March 30, 2004 2:11 PM

Just, plain, scary
Posted by at 2:11 PM

Tax filings, income figures and social security numbers. Sensitive financial data and account numbers. Medical records. Scads of personal information. To some degree this kind of information has always been "out there" for anyone intelligent enough to find it, or willing enough to pay for it. But as other businesses (beyond IT) offshore this kind of data, a dangerous, new privacy risk is emerging, opening the door to identity theft, fraud and other criminal activities.

Lubna Baloch sat in her office in the sprawling Pakistani commercial center of Karachi and gazed at the e-mail she'd composed. She tried to imagine the reaction half a world away when the people at UC San Francisco Medical Center saw what she'd written.

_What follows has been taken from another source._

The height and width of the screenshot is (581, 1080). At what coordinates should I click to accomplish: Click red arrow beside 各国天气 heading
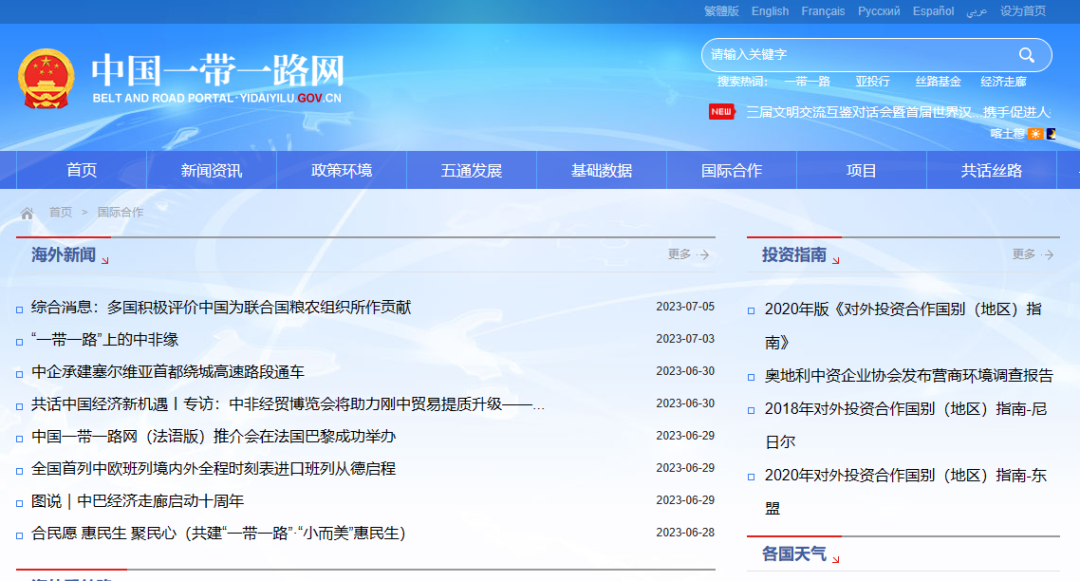tap(836, 559)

The famous U.S. hospital would have to take her seriously, Baloch knew, when it realized she was prepared to post its confidential patient records on the Internet. That is, unless UCSF helped her get the money she was owed from the mysterious Tom Spires, her link in a long chain of medical transcription subcontractors.

"Your patient records are out in the open to be exposed," Baloch wrote in her e-mail, "so you better track that person and make him pay my dues or otherwise I will expose all the voice files and patient records of UCSF Parnassus and Mt. Zion campuses on the Internet."

Then the kicker: "Just to make you believe that I am not bluffing I am attaching latest voice file and text of your hospital." Baloch had included private discharge summaries for two UCSF patients.

She clicked the send button on her computer screen.